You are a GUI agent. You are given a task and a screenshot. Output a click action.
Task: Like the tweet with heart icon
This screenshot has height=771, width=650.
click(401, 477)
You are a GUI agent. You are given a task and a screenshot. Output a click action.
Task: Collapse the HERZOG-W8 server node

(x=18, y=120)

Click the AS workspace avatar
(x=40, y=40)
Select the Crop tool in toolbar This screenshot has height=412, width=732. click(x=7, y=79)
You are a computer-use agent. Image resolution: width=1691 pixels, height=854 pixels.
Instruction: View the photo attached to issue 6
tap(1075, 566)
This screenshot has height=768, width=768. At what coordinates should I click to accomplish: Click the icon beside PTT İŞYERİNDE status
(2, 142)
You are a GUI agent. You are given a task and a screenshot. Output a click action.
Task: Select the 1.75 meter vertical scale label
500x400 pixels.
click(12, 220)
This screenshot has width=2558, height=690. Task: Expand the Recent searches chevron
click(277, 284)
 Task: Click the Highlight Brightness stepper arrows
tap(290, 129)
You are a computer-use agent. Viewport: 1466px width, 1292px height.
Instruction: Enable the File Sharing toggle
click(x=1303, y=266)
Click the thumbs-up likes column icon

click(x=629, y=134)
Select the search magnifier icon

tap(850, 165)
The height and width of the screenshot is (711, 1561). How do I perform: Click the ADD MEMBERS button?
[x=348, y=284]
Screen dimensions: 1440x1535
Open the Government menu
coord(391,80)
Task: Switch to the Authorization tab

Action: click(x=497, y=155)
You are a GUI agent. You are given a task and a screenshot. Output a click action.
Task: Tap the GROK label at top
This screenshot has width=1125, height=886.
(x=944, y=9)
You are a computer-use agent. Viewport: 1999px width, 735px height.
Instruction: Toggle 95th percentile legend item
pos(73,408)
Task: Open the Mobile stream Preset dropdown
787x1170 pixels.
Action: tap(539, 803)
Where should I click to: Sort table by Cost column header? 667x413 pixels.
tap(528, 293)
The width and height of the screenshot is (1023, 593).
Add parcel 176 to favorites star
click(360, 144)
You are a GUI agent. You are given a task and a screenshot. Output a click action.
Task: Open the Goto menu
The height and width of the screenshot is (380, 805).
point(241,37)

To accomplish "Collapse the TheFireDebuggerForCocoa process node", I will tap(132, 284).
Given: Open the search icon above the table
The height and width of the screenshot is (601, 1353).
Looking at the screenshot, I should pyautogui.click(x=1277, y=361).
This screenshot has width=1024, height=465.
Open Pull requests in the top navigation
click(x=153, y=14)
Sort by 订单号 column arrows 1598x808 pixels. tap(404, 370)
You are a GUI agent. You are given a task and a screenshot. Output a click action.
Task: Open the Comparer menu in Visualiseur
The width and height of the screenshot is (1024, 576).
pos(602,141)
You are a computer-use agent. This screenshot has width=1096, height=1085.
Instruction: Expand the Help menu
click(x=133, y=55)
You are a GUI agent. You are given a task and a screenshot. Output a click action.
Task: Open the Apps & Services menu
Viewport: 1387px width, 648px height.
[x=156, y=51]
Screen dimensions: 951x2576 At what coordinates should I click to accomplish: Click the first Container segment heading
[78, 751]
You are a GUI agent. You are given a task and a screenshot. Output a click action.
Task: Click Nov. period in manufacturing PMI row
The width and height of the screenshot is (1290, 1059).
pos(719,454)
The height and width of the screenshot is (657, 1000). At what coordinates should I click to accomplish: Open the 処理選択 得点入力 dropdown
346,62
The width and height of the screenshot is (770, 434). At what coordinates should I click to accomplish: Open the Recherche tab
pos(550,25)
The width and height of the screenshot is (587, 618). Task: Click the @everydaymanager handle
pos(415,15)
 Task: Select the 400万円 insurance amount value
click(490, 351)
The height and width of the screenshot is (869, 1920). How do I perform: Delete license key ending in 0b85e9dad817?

----

Determine which lines above include the word "label", and report those lines in full.

**RESULT FOR THIS EXERCISE**
Task: Select the 1.75 meter vertical scale label
Task: Tap the GROK label at top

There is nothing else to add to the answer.